40x Speedup With iconv And PHP

Posted on March 3rd, 2009 in Annabel, Development, Personal, Work | 1 Comment »

For our product Annabel (dutch), we have to cleanup the data our customers provide us with. Because this is a fully automated process, we are unable to give feedback and have them fix their input. Therefore, I need a means to clean the data up, so we can process it.

Since we don’t need to support any unicode stuff, we can stick with just plain ASCII. That’s a very safe approach, which will reduce the chances of failure greatly. To convert the UTF-8 (Unicode) input into ASCII data, we use GNU C Library iconv in combination with PHP.

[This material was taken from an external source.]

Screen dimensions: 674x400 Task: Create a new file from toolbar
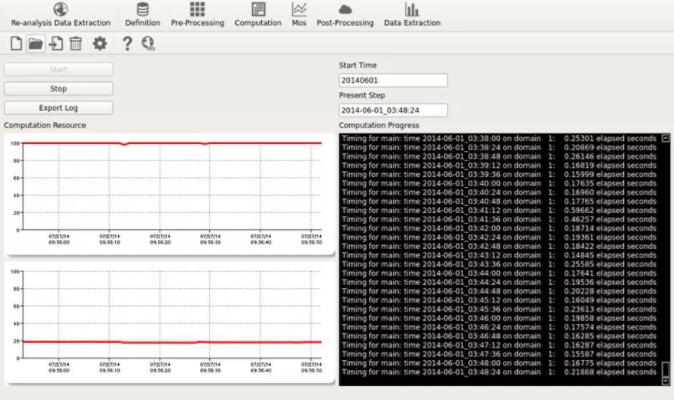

The default iconv has two caveats: it stops on an unconvertible string and it prints a question mark when it does not have an equivalent character (or transliterated character) in the destination charset. To overcome this problem, I used to just convert every single character with the PHP  iconv function, which gave me a throughput of about 250KiB/sec, using the following code:

/**
*  Replaces special characters with their ASCII equivalents.
*
* This function uses iconv to replace each seperate character with its
* ASCII equivalent, using the ASCII//TRANSLIT option. However, this makes
* the function very slow: max throughput is about 150KiB/sec.
*
* @param string $line
* @return string
*/
protected function _convertSpecialChars($line) {
if (!empty($line)) {
$new_line = "";

/*
* This potentially could be a very long string, so don't split the line
* in separate tokens, for that would tak way too much memory.
*/
$line_length = strlen($line);
for ($x=0; $x < $line_length; $x++) {
$old_char = substr($line, $x, 1);

/*
* Use iconv to replace the other special characters.
* If iconv can't convert it (and so returns '?'), just skip
* the character, for it probably is something malicious and
* there's probably no need to keep it anyway.
*
* Beware for the edge case if the original character is ? also
*/
$char = iconv('UTF-8', 'ASCII//TRANSLIT', $old_char);
if ( ('?' != $char) && ('?' != $old_char) ) $new_line .= $char;
}
}

return $new_line;
}

However, I was not satisfied with this, so I looked up the man page of the iconv version of GNU C Library. I supposed PHP was internally using this one, so that seemed a natural action. In that man-page I foud the IGNORE option, which just skips any character which cannot be converted or transliterated. That was exactly what I wanted. So I tried that with the PHP function as well, and it worked. Instead of converting every single character, I can now convert a whole file at once, which gave me a throughput of 11MiB/sec. The caveat, of course, is that I have to use the GNU C Library iconv, with a version the same (or greater than) the current one, to avoid compatibility problems. However, that’s a price I’m surely willing to pay. The new code is this (removed proprietary Annabel specific code):

/**
*  Replaces special characters with their ASCII equivalents.
*
* This function uses iconv to replace each seperate character with its
* ASCII equivalent, using the ASCII//TRANSLIT,IGNORE option. Throughput
* is measured at about 11MiB/sec.
*
* WARNING: Using the extra IGNORE option only works with a recent
* GNU libc iconv, so be very picky about which iconv to use! This is an
* undocumented feature, which is not supported by default and is not
* listed in the PHP manual!
*
* @param string $line
* @return string
*/
protected function _convertSpecialChars($line) {
/*
* Check whether we have the right version of iconv
*/
if ( ('glibc' !== ICONV_IMPL) || (true == version_compare(ICONV_VERSION, '2.8.90', '<')) ) {
throw new Exception('Please use the glibc iconv, version 2.8.90 or higher');
}

/*
* Use iconv for speed and glory
* We use the ASCII//TRANSLIT,IGNORE option to replace the string
* with its ASCII transliterated equivalent. If there's no ASCII
* equivalent, the IGNORE option makes sure the character is just
* thrown away, which is exactly what I want.
*
*/
$new_line = iconv('UTF-8', 'ASCII//TRANSLIT,IGNORE', $line);

return $new_line;
}

I guess I don’t need to comment on this code example ;) If you do have questions, just ask them in the comments, or via @jacobkiers on Twitter.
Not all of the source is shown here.